System.out.printf("Callback triggered for tool: %s, Args: %s", baseTool.name(), input);

// Example validation: Check if a required user ID from state matches an input parameter
Object expectedUserId = callbackContext.state().get("session_user_id");
Object actualUserIdInput = input.get("user_id_param"); // Assuming tool takes 'user_id_param'

if (!actualUserIdInput.equals(expectedUserId)) {
  System.out.println("Validation Failed: User ID mismatch!");
  // Return to prevent tool execution and provide feedback
  return Optional.of(Map.of("error", "Tool call blocked: User ID mismatch."));
}

// Return to allow the tool call to proceed if validation passes
System.out.println("Callback validation passed.");
return Optional.empty();
}

// Hypothetical Agent setup
public void runAgent() {
LlmAgent agent =
    LlmAgent.builder()
        .model("gemini-2.0-flash")
        .name("AgentWithBeforeToolCallback")
        .instruction("...")
        .beforeToolCallback(this::validateToolParams) // Assign the callback
        .tools(anyToolToUse) // Define the tool to be used
        .build();
}

然而，當你要為 agent 應用程式加入安全防護措施時，建議使用插件（Plugin）來實作不特定於單一 agent 的政策。
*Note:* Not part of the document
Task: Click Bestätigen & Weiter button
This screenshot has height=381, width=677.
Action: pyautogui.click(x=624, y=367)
插件設計為自給自足且模組化，讓你可以針對特定安全政策建立獨立的插件，並在 Runner 層級全域套用。這表示安全插件只需設定一次，即可套用到所有使用該 Runner 的 agent，確保整個應用程式的一致安全防護，無需重複撰寫程式碼。

以下是一些範例：

Gemini as a Judge Plugin：此插件使用 Gemini Flash Lite 來評估使用者輸入、工具輸入與輸出，以及 agent 的回應，檢查其適當性、提示詞注入（prompt injection）與越獄（jailbreak）偵測。該插件將 Gemini 配置為安全過濾器，以降低內容安全、品牌安全及 agent 行為偏離的風險。插件會將使用者輸入、工具輸入與輸出、模型輸出傳遞給 Gemini Flash Lite，由其判斷傳給 agent 的輸入是否安全。如果 Gemini 判斷輸入不安全，agent 會回傳預設回應：「很抱歉，我無法協助這個問題。還有其他我可以幫忙的嗎？」
Model Armor Plugin：這個插件會在 agent 執行的特定階段查詢 model armor API，以檢查潛在的內容安全違規。與 Gemini as a Judge 插件類似，若 Model Armor 偵測到有害內容，則會回傳預設回應給使用者。
PII Redaction Plugin：這是一個專為 Before Tool Callback 設計的插件，專門用於在資料被工具處理或傳送到外部服務前，先將個人可識別資訊（PII）遮蔽。
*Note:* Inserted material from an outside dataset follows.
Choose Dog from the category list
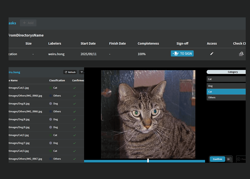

沙箱化程式碼執行（Sandboxed Code Execution）¶

程式碼執行是一項具有額外安全考量的特殊工具：必須使用沙箱（sandboxing）來防止模型產生的程式碼危及本地環境，避免潛在的安全問題。

Google 與 Agent Development Kit (ADK) 提供多種安全執行程式碼的選項。Vertex Gemini Enterprise API 程式碼執行功能讓 agent 能夠啟用 tool_execution 工具，在伺服器端利用沙箱化的程式碼執行。若需進行資料分析的程式碼，你可以使用 ADK 內建的 Code Executor 工具來呼叫 Vertex Code Interpreter Extension。

如果上述選項都無法滿足你的需求，你也可以利用 ADK 提供的基礎元件自行建構程式碼執行器。我們建議建立具備密閉性（hermetic）的執行環境：不允許網路連線與 API 呼叫，以避免資料外洩；並且在每次執行後徹底清除資料，避免跨使用者資料外洩的疑慮。

評估（Evaluations）¶

請參閱 Evaluate Agents。

VPC-SC 邊界與網路管控¶

如果你在 VPC-SC 邊界內執行 agent，這將確保所有 API 呼叫僅操作邊界內的資源，降低資料外洩的風險。

然而，身份與邊界僅能對 agent 行為提供粗略的控管。工具使用防護措施（tool-use guardrails）可彌補這些限制，讓 agent 開發者能更細緻地控制允許哪些行為。

其他安全風險¶

在 UI 中務必跳脫模型產生的內容¶

當 agent 輸出內容在瀏覽器中顯示時必須特別小心：如果 HTML 或 JS 內容在 UI 中未正確跳脫，模型回傳的文字可能會被執行，導致資料外洩。例如，間接提示詞注入（indirect prompt injection）可能誘使模型插入 img 標籤，讓瀏覽器將 session 內容傳送到第三方網站；或是構造 URL，若被點擊則將資料送往外部網站。正確跳脫這類內容，必須確保模型產生的文字不會被瀏覽器解讀為程式碼。